:: ASSIGNED TASK ::
Every line from the one holding "Click the orange bricks materials icon" through the last line of the records must be retyped exactly, and no other line or picture may appear in the copy.

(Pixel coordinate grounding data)
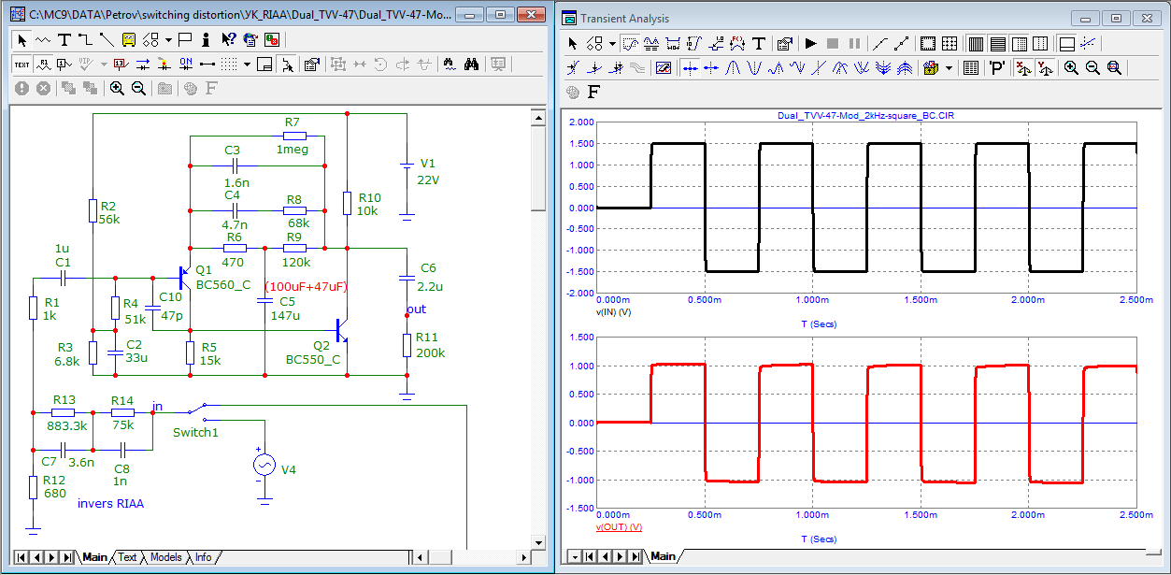
Task: Click the F font icon in analysis window
Action: (x=593, y=92)
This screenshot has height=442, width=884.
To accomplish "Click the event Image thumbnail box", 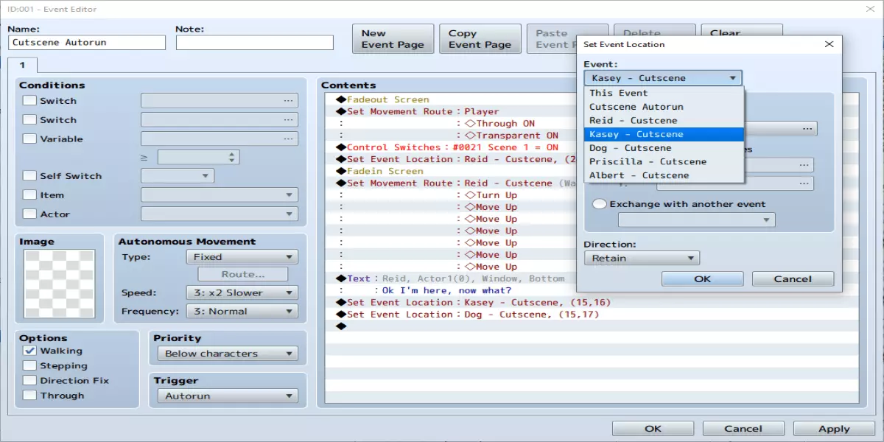I will tap(60, 284).
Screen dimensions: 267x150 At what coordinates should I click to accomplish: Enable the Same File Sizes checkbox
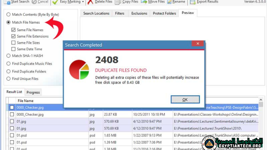(x=14, y=43)
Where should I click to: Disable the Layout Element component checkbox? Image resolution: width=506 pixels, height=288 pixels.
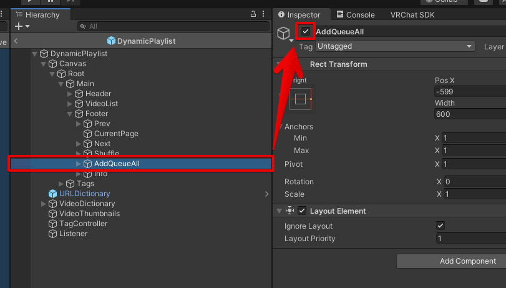302,211
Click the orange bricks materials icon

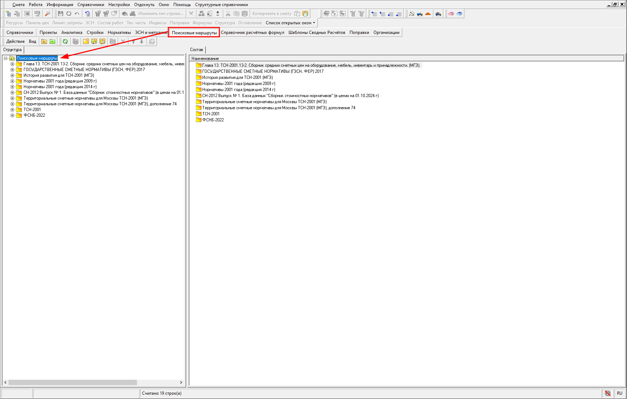click(x=428, y=14)
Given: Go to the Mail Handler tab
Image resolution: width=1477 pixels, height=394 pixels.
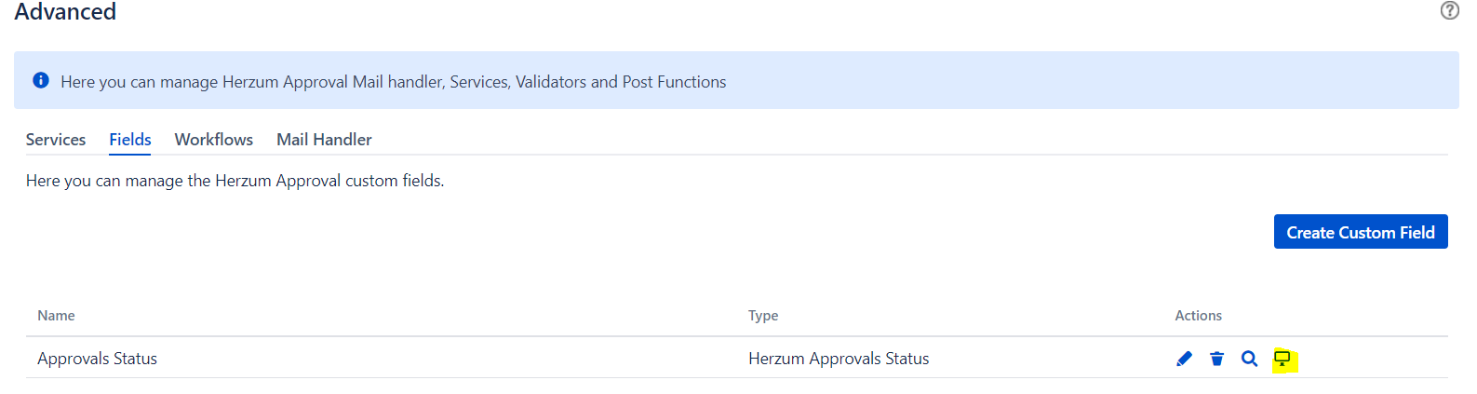Looking at the screenshot, I should pyautogui.click(x=324, y=140).
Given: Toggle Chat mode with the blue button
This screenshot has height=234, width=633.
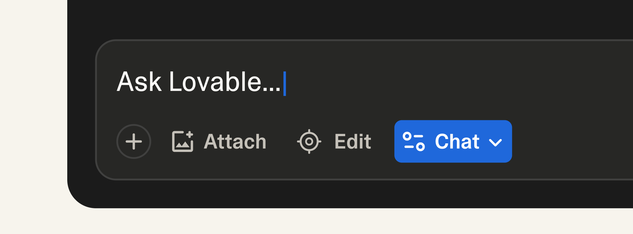Looking at the screenshot, I should point(453,141).
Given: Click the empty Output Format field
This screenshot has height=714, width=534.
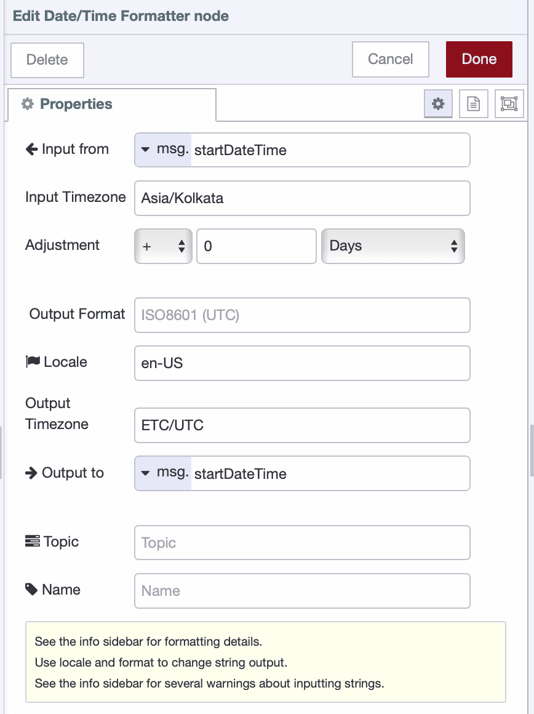Looking at the screenshot, I should tap(301, 315).
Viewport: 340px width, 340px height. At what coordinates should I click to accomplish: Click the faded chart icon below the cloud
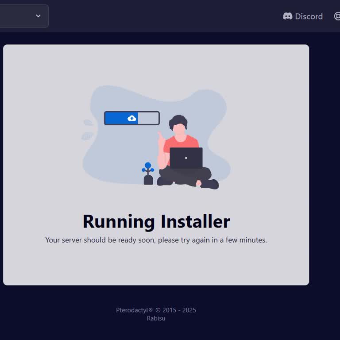(x=87, y=136)
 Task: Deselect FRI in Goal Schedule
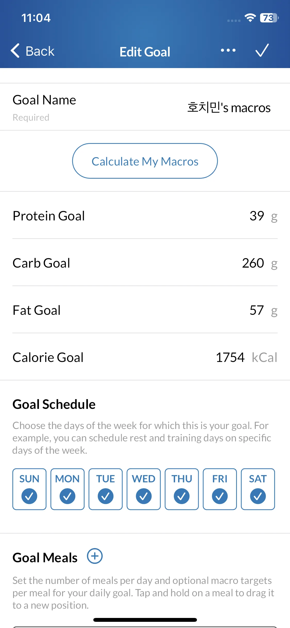point(220,489)
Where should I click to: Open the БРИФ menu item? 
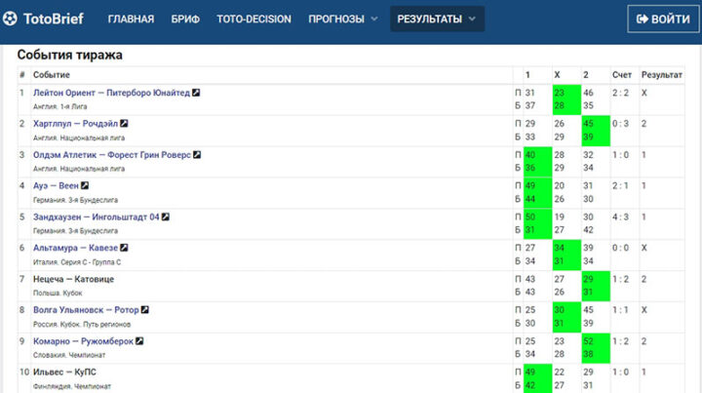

:: TASK RESPONSE ::
Click the orange bricks materials icon

click(x=428, y=14)
Given: Go to the Mail Handler tab
Image resolution: width=1477 pixels, height=394 pixels.
Looking at the screenshot, I should pyautogui.click(x=324, y=140).
Given: Toggle Chat mode with the blue button
This screenshot has height=234, width=633.
Looking at the screenshot, I should point(453,141).
Given: Click the empty Output Format field
This screenshot has height=714, width=534.
Looking at the screenshot, I should tap(301, 315).
Viewport: 340px width, 340px height. At what coordinates should I click to accomplish: Click the faded chart icon below the cloud
(x=87, y=136)
 Task: Deselect FRI in Goal Schedule
point(220,489)
Where should I click to: Open the БРИФ menu item? 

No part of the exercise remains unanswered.